◆ **Exercise requirements**: Would you return every entry, exactly as it is written?
::: Dataset records
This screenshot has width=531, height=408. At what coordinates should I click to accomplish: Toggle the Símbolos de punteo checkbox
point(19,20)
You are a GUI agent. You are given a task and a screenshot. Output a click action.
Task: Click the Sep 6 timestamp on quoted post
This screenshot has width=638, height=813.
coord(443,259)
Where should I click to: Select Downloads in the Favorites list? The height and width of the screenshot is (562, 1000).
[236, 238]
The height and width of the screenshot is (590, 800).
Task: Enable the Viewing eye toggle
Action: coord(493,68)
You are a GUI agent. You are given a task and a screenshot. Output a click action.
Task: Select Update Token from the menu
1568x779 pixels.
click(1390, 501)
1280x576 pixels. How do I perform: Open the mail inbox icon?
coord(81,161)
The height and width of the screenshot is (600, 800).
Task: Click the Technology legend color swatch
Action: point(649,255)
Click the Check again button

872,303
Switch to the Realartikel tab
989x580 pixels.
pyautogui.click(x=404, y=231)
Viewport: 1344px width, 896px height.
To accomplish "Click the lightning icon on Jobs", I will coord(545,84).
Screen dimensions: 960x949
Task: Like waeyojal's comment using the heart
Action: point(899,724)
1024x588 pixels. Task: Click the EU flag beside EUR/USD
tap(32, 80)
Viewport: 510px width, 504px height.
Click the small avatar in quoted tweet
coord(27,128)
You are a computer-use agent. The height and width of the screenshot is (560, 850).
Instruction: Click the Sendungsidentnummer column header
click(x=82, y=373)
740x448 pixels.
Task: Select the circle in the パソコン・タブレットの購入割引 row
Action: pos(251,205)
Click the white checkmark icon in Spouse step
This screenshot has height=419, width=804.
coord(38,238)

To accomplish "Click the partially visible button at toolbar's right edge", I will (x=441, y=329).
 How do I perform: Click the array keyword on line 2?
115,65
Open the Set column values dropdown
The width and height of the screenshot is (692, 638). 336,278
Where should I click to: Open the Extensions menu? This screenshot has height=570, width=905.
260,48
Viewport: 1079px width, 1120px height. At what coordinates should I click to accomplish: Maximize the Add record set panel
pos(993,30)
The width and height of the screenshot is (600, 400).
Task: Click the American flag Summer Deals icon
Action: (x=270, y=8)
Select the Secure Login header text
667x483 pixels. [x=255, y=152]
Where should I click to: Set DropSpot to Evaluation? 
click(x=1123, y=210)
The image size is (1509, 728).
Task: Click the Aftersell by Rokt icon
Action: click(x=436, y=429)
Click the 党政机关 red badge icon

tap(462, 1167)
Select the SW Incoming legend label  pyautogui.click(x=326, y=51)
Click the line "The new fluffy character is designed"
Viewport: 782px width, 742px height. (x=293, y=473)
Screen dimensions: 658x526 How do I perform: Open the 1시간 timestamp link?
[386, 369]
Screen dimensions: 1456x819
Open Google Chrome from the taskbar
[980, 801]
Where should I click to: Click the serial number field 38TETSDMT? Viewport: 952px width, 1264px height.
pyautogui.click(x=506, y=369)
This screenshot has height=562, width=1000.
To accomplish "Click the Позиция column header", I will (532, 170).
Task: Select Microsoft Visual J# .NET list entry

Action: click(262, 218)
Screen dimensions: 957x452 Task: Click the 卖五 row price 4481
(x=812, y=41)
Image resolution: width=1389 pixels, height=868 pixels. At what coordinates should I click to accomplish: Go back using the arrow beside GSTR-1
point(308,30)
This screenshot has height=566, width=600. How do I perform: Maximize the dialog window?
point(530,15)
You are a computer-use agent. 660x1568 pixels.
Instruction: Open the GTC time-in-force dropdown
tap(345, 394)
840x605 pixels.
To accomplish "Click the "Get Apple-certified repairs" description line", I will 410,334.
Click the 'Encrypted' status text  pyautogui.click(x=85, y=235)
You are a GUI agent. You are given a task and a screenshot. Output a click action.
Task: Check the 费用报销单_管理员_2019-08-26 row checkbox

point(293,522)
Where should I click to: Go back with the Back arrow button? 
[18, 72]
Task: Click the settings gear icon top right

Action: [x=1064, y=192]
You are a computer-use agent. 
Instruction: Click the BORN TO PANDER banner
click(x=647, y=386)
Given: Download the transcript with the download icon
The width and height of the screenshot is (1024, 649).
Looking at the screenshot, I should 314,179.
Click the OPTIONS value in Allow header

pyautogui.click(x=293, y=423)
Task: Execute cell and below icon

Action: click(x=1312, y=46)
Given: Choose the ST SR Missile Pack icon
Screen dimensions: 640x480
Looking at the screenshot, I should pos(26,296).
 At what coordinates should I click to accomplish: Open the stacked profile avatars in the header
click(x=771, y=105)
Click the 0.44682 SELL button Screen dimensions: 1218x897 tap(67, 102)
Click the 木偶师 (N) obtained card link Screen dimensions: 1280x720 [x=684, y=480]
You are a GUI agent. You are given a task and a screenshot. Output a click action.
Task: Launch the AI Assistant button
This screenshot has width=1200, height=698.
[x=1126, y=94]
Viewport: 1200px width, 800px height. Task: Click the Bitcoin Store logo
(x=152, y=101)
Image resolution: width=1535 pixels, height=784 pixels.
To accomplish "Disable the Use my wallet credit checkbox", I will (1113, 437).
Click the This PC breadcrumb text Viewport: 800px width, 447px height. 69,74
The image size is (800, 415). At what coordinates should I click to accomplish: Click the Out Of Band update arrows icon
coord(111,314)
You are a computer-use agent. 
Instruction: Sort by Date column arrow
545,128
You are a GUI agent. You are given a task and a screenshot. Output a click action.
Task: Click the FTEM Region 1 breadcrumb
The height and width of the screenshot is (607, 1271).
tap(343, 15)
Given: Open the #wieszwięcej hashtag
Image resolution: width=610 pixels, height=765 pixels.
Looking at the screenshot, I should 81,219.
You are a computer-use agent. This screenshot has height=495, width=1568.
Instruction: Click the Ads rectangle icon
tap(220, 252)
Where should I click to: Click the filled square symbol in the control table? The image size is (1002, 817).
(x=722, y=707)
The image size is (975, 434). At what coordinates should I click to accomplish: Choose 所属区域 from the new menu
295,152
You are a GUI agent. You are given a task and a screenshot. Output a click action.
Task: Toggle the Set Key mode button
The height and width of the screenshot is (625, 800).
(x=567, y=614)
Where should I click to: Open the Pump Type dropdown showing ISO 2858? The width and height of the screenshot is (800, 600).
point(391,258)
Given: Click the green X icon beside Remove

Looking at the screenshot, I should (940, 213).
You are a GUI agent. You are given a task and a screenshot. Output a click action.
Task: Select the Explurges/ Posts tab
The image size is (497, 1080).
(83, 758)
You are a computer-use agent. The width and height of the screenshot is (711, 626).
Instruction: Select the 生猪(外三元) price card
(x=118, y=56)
::::::
◆ **Answer space**:
This screenshot has width=531, height=408. At what coordinates should I click to accomplish: Toggle the Símbolos de punteo checkbox
point(19,20)
You are a GUI agent. You are given a task and a screenshot. Output a click action.
Task: Click the Sep 6 timestamp on quoted post
This screenshot has width=638, height=813.
coord(443,259)
Where should I click to: Select Downloads in the Favorites list? The height and width of the screenshot is (562, 1000).
[236, 238]
The height and width of the screenshot is (590, 800).
Task: Enable the Viewing eye toggle
Action: coord(493,68)
You are a GUI agent. You are given a task and a screenshot. Output a click action.
Task: Select Update Token from the menu
1568x779 pixels.
click(1390, 501)
1280x576 pixels. How do I perform: Open the mail inbox icon?
coord(81,161)
The height and width of the screenshot is (600, 800).
Task: Click the Technology legend color swatch
Action: point(649,255)
Click the Check again button

872,303
Switch to the Realartikel tab
989x580 pixels.
pyautogui.click(x=404, y=231)
Viewport: 1344px width, 896px height.
To accomplish "Click the lightning icon on Jobs", I will coord(545,84).
Screen dimensions: 960x949
Task: Like waeyojal's comment using the heart
Action: point(899,724)
1024x588 pixels. Task: Click the EU flag beside EUR/USD
tap(32, 80)
Viewport: 510px width, 504px height.
Click the small avatar in quoted tweet
coord(27,128)
You are a computer-use agent. The height and width of the screenshot is (560, 850).
Instruction: Click the Sendungsidentnummer column header
click(x=82, y=373)
740x448 pixels.
Task: Select the circle in the パソコン・タブレットの購入割引 row
Action: pos(251,205)
Click the white checkmark icon in Spouse step
This screenshot has height=419, width=804.
coord(38,238)

To accomplish "Click the partially visible button at toolbar's right edge", I will (x=441, y=329).
 How do I perform: Click the array keyword on line 2?
115,65
Open the Set column values dropdown
The width and height of the screenshot is (692, 638). 336,278
Where should I click to: Open the Extensions menu? This screenshot has height=570, width=905.
260,48
Viewport: 1079px width, 1120px height. At what coordinates should I click to accomplish: Maximize the Add record set panel
pos(993,30)
The width and height of the screenshot is (600, 400).
Task: Click the American flag Summer Deals icon
Action: (x=270, y=8)
Select the Secure Login header text
667x483 pixels. [x=255, y=152]
Where should I click to: Set DropSpot to Evaluation? 
click(x=1123, y=210)
The image size is (1509, 728).
Task: Click the Aftersell by Rokt icon
Action: click(x=436, y=429)
Click the 党政机关 red badge icon

tap(462, 1167)
Select the SW Incoming legend label  pyautogui.click(x=326, y=51)
Click the line "The new fluffy character is designed"
Viewport: 782px width, 742px height. (x=293, y=473)
Screen dimensions: 658x526 How do I perform: Open the 1시간 timestamp link?
[386, 369]
Screen dimensions: 1456x819
Open Google Chrome from the taskbar
[980, 801]
Where should I click to: Click the serial number field 38TETSDMT? Viewport: 952px width, 1264px height.
pyautogui.click(x=506, y=369)
This screenshot has height=562, width=1000.
To accomplish "Click the Позиция column header", I will (532, 170).
Task: Select Microsoft Visual J# .NET list entry

Action: click(262, 218)
Screen dimensions: 957x452 Task: Click the 卖五 row price 4481
(x=812, y=41)
Image resolution: width=1389 pixels, height=868 pixels. At what coordinates should I click to accomplish: Go back using the arrow beside GSTR-1
point(308,30)
This screenshot has height=566, width=600. How do I perform: Maximize the dialog window?
point(530,15)
You are a computer-use agent. 660x1568 pixels.
Instruction: Open the GTC time-in-force dropdown
tap(345, 394)
840x605 pixels.
To accomplish "Click the "Get Apple-certified repairs" description line", I will 410,334.
Click the 'Encrypted' status text  pyautogui.click(x=85, y=235)
You are a GUI agent. You are given a task and a screenshot. Output a click action.
Task: Check the 费用报销单_管理员_2019-08-26 row checkbox

point(293,522)
Where should I click to: Go back with the Back arrow button? 
[18, 72]
Task: Click the settings gear icon top right

Action: [x=1064, y=192]
You are a computer-use agent. 
Instruction: Click the BORN TO PANDER banner
click(x=647, y=386)
Given: Download the transcript with the download icon
The width and height of the screenshot is (1024, 649).
Looking at the screenshot, I should 314,179.
Click the OPTIONS value in Allow header

pyautogui.click(x=293, y=423)
Task: Execute cell and below icon

Action: click(x=1312, y=46)
Given: Choose the ST SR Missile Pack icon
Screen dimensions: 640x480
Looking at the screenshot, I should pos(26,296).
 At what coordinates should I click to accomplish: Open the stacked profile avatars in the header
click(x=771, y=105)
Click the 0.44682 SELL button Screen dimensions: 1218x897 tap(67, 102)
Click the 木偶师 (N) obtained card link Screen dimensions: 1280x720 [x=684, y=480]
You are a GUI agent. You are given a task and a screenshot. Output a click action.
Task: Launch the AI Assistant button
This screenshot has width=1200, height=698.
[x=1126, y=94]
Viewport: 1200px width, 800px height. Task: Click the Bitcoin Store logo
(x=152, y=101)
Image resolution: width=1535 pixels, height=784 pixels.
To accomplish "Disable the Use my wallet credit checkbox", I will (1113, 437).
Click the This PC breadcrumb text Viewport: 800px width, 447px height. 69,74
The image size is (800, 415). At what coordinates should I click to accomplish: Click the Out Of Band update arrows icon
coord(111,314)
You are a computer-use agent. 
Instruction: Sort by Date column arrow
545,128
You are a GUI agent. You are given a task and a screenshot. Output a click action.
Task: Click the FTEM Region 1 breadcrumb
The height and width of the screenshot is (607, 1271).
tap(343, 15)
Given: Open the #wieszwięcej hashtag
Image resolution: width=610 pixels, height=765 pixels.
Looking at the screenshot, I should 81,219.
You are a computer-use agent. This screenshot has height=495, width=1568.
Instruction: Click the Ads rectangle icon
tap(220, 252)
Where should I click to: Click the filled square symbol in the control table? The image size is (1002, 817).
(x=722, y=707)
The image size is (975, 434). At what coordinates should I click to accomplish: Choose 所属区域 from the new menu
295,152
You are a GUI agent. You are given a task and a screenshot. Output a click action.
Task: Toggle the Set Key mode button
The height and width of the screenshot is (625, 800).
(x=567, y=614)
Where should I click to: Open the Pump Type dropdown showing ISO 2858? The width and height of the screenshot is (800, 600).
point(391,258)
Given: Click the green X icon beside Remove

Looking at the screenshot, I should (940, 213).
You are a GUI agent. You are given a task and a screenshot. Output a click action.
Task: Select the Explurges/ Posts tab
The image size is (497, 1080).
(83, 758)
You are a computer-use agent. The width and height of the screenshot is (711, 626).
Instruction: Select the 生猪(外三元) price card
(x=118, y=56)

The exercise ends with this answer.